Exactly. And on the rock, Triple A, alternative side, they like to see all that stuff, but at the same time there is more of an openness. If it’s a really good song, there are people that will give it a shot. And if there is a reaction, even better. There’s a song we’ve been working at alternative for the last six months now by a band called AWOL Nation. Red Bull hired us to start this thing last November. It was one of these “lightning in a bottle” songs you see once or twice a year. It was a case where the song went on the radio and the phone request lines went crazy immediately. The station called and said, “Let’s bring the band to town and do a show,” etc. After three weeks or airplay, they sold out 500-1,000 tickets. You can’t write a formula for something like that. Either it’s real or it’s not. It was one of those magic songs that people heard and went crazy for, and then wanted to see the band live.

 

Musician Coaching:

I had no idea that song was doing so well.

 

DM:

It’s about to go Top 10 at Alternative. It’s taken us six months to get there, but we’re there. And the sales have been incredible too. When it first hit, you could see the sales in the marketplace double, triple, quadruple within a week of airplay. It was crazy.

 

Musician Coaching:

Are you and programmers relying on BigChampagne at all to track the efficacy of these things?

 

DM:

Not so much anymore. When it first came out, BigChampagne definitely was a brand new toy that a lot of people looked at and played with. I don’t hear the numbers bandied about as much anymore. It’s part of the overall pitch.  And when we have that type of information, we try to use it. I don’t think there’s a programmer out there that says, “Because of the BigChampagne numbers, I’m going to do something.” It comes back to what we do for a living:  Someone always has to be first. There is something else out there that is used within radio called Mscore. It relates to those people meters. They can actually physically look at what song was playing when the listeners tuned in or tuned out. That gives you an Mscore at the end of the day. I know there was one record being used last year that was on an indie label. At the time they talked about it,  it was the first independent release, not to go to #1 at Alternative, but to have the most weeks at #1 on the Alternative chart. It was a band called The Dirty Heads. It was in the early days of those Mscores when radio people were still trying to interpret what they meant. But it was one of those situations you could use when talking to a programmer. You could say, “In Washington, D.C., the Mscore was 100%, meaning nobody tuned out when that song was on.” That’s now the newest crutch, or the newest bane, depending on how you look at it. Because there are legitimately other hit records out there that for whatever reason early on in their lifetime get bad Mscores, and the record companies have to fight that.

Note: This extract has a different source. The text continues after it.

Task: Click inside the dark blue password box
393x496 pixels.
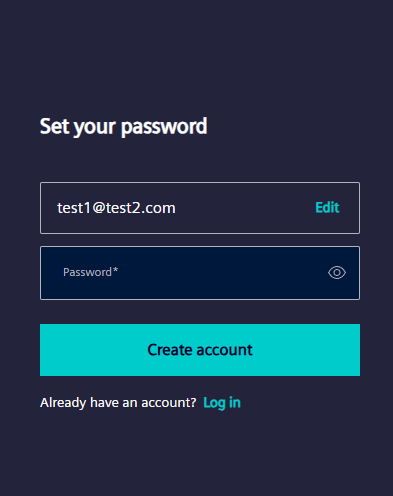Action: point(200,273)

I hear about Mscores now a lot more than I used to hear about the BigChampagne numbers a couple years ago.

 

Musician Coaching:

Do you have any general advice for musicians that want to get their music out there and on the radio?

 

DM:

Always go into it with the thought process that radio really is the icing on the cake. Without all the other things that you’ve been able to build for yourself – a viable online fan base, touring, etc., depending on what kind of artist you are – you don’t have a lot. Radio is a very fickle medium, and if you can’t depend on it 100%. Today’s superstar could be yesterday’s news. You can see it when you look at VH-1 specialty shows, which has made a living off one-hit wonders. If you’ve been able to build up a fan base that will stick with you, whether you have a song on the radio or not, you’re that much better off. I think it also comes back to the question, “What are you in it for?” Are you in it because you love music, and music is your life, or are you in it because you want to be seen falling down drunk on TMZ?